Collected data
================================

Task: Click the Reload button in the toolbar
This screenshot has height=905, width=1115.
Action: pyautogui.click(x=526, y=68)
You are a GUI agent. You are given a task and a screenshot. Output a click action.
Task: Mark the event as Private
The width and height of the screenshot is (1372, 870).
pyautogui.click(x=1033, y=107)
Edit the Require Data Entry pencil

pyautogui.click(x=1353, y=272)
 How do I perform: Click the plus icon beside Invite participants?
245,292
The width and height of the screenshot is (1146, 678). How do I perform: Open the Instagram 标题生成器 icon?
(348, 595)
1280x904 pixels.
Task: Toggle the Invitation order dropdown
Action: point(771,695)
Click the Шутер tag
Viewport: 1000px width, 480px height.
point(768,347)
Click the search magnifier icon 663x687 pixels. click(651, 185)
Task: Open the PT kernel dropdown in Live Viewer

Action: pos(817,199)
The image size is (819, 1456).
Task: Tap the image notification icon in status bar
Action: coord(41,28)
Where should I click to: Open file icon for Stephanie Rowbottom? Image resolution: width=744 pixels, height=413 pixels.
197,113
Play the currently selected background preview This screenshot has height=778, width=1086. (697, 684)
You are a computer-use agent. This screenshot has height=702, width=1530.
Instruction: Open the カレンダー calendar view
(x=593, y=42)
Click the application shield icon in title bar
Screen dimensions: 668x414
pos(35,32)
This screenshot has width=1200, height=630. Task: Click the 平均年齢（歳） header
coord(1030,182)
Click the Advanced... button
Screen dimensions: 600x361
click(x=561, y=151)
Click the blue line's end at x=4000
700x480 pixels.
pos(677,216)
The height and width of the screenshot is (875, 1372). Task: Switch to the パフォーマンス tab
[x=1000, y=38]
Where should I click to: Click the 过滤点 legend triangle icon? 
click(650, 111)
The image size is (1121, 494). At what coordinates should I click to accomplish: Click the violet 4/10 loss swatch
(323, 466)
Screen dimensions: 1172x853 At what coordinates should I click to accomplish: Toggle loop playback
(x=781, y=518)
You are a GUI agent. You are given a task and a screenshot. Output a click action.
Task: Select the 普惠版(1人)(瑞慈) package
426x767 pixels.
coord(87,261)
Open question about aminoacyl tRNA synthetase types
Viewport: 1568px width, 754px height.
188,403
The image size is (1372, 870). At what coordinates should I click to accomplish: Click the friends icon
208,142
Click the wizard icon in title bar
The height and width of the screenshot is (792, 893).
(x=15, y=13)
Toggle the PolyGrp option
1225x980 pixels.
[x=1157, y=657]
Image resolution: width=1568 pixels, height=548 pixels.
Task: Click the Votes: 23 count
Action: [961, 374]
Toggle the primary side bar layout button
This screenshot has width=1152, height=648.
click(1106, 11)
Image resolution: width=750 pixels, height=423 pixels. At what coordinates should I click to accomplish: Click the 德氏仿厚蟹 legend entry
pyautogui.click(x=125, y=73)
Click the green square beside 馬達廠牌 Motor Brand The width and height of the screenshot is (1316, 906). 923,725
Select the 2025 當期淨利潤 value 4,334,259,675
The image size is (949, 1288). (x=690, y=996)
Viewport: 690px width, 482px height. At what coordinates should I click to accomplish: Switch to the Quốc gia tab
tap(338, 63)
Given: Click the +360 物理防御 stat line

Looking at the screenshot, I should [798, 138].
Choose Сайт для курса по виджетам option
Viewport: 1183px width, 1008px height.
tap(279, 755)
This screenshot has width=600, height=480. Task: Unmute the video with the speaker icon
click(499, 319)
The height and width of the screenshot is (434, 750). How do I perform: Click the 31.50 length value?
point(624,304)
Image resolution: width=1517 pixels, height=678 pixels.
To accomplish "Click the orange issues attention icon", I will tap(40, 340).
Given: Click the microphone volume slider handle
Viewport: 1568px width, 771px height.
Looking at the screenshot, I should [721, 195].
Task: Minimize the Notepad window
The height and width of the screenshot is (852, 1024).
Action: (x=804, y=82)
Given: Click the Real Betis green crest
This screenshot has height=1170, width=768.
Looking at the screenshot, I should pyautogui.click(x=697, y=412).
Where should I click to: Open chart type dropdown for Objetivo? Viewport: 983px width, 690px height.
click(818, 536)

================================

_About this task_: Find "Where should I click to: Open chart" in the data above, then repeat that line and all lines after it exactly, ending with the final line.

_Task output_:
Where should I click to: Open chart type dropdown for Objetivo? Viewport: 983px width, 690px height.
click(818, 536)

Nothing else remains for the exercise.